**WORK TO BE COMPLETED:**
The expected result is an exact restatement of the data, free of pictures.

PROVIDED MATERIAL Block Start

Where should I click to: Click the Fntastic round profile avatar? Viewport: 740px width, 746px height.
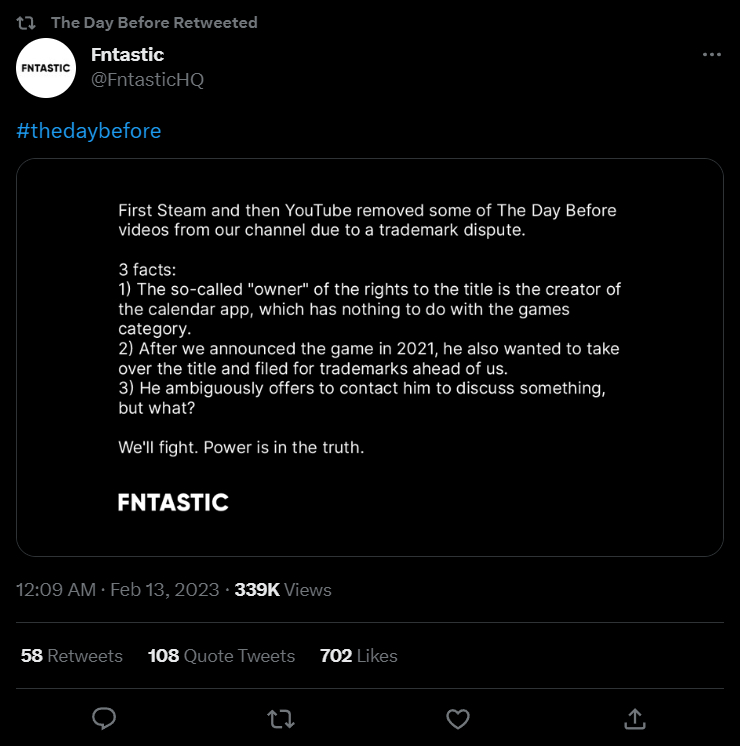47,68
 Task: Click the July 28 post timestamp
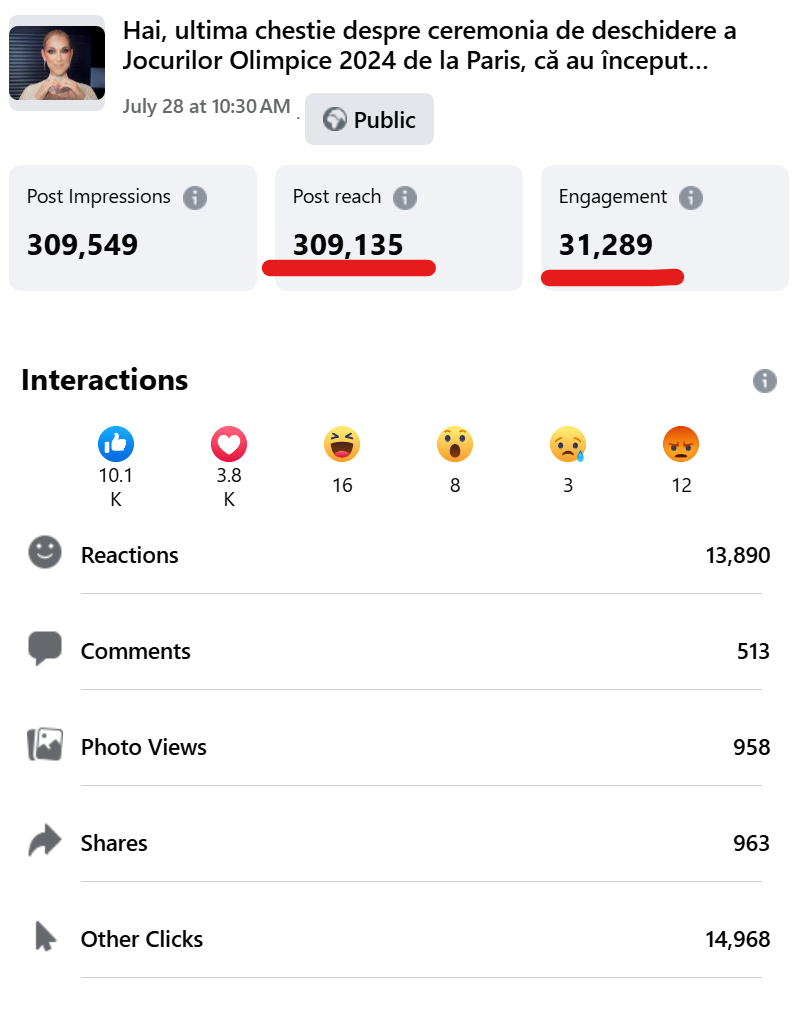click(x=206, y=106)
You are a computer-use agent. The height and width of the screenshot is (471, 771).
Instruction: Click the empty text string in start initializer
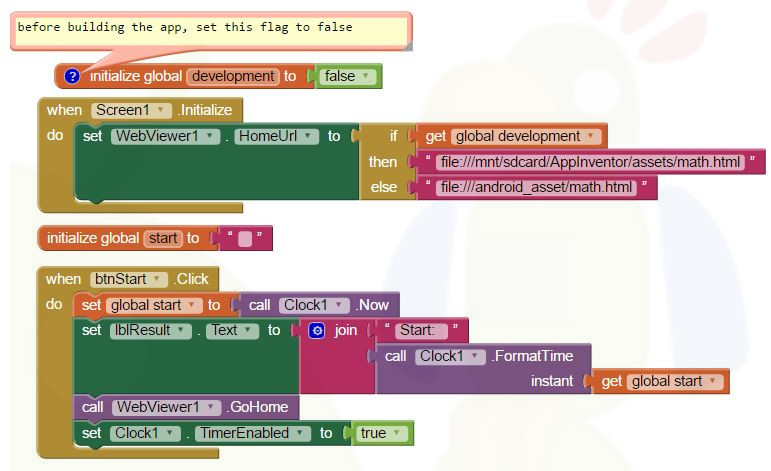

PROVIDED MATERIAL Block End

**YOUR SOLUTION:**
Where should I click to: Click the Fntastic round profile avatar? Viewport: 740px width, 746px height.
47,68
 Task: Click the July 28 post timestamp
click(x=206, y=106)
You are a computer-use agent. The height and width of the screenshot is (471, 771).
Instruction: Click the empty text string in start initializer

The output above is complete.